WHAT YOU WILL DO: Write only the number of lines below in which "logo" occurs.

RECORDS SHOWN:

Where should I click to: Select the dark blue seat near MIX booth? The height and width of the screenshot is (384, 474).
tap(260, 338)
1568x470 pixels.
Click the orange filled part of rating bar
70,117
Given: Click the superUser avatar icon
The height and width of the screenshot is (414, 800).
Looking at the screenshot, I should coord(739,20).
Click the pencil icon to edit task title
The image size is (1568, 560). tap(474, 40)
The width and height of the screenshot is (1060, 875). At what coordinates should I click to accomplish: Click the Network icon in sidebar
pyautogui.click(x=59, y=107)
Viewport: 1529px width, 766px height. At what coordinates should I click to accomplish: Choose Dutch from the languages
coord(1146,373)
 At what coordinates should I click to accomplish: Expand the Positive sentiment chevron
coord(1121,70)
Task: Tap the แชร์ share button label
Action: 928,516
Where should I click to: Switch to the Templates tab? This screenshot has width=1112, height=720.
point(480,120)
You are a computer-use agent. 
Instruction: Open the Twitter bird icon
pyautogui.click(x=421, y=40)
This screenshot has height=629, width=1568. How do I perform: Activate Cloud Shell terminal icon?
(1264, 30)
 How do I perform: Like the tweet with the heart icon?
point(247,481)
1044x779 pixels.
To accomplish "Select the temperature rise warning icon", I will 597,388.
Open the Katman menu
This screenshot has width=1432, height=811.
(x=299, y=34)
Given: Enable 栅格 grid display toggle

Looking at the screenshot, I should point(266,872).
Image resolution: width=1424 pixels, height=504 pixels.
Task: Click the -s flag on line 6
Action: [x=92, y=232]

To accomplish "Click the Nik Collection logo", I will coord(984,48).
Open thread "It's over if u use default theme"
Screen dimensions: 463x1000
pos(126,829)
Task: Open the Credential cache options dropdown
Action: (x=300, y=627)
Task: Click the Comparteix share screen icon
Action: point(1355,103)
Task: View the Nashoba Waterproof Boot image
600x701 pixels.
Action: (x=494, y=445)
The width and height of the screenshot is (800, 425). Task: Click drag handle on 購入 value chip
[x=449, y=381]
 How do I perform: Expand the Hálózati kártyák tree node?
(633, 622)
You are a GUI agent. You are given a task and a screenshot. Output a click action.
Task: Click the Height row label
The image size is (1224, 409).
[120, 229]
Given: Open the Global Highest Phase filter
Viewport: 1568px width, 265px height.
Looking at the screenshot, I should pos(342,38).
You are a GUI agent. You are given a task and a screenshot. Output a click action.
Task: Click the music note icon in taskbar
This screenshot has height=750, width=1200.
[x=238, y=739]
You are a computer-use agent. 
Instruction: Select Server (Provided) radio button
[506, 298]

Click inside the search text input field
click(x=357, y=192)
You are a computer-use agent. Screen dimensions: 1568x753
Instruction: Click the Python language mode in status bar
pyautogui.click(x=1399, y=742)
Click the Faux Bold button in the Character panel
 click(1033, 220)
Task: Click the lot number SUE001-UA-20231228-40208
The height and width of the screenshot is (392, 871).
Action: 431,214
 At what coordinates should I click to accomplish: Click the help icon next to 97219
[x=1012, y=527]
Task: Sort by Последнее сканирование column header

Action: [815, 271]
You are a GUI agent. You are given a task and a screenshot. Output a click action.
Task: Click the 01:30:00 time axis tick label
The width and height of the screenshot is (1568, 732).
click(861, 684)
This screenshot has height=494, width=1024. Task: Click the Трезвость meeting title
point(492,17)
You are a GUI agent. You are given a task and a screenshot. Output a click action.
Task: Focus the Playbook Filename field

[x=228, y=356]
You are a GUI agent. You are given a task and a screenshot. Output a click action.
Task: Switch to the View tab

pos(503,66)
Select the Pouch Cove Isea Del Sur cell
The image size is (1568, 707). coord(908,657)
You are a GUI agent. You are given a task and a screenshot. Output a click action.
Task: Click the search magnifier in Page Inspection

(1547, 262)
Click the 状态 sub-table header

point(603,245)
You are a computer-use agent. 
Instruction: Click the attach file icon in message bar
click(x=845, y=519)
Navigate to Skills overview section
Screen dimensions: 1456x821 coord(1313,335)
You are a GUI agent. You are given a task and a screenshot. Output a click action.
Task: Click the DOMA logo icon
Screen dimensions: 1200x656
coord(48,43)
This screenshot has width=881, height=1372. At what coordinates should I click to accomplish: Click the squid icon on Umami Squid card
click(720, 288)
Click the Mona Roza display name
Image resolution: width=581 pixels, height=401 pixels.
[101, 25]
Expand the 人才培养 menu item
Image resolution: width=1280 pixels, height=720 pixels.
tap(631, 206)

TASK RESPONSE: 2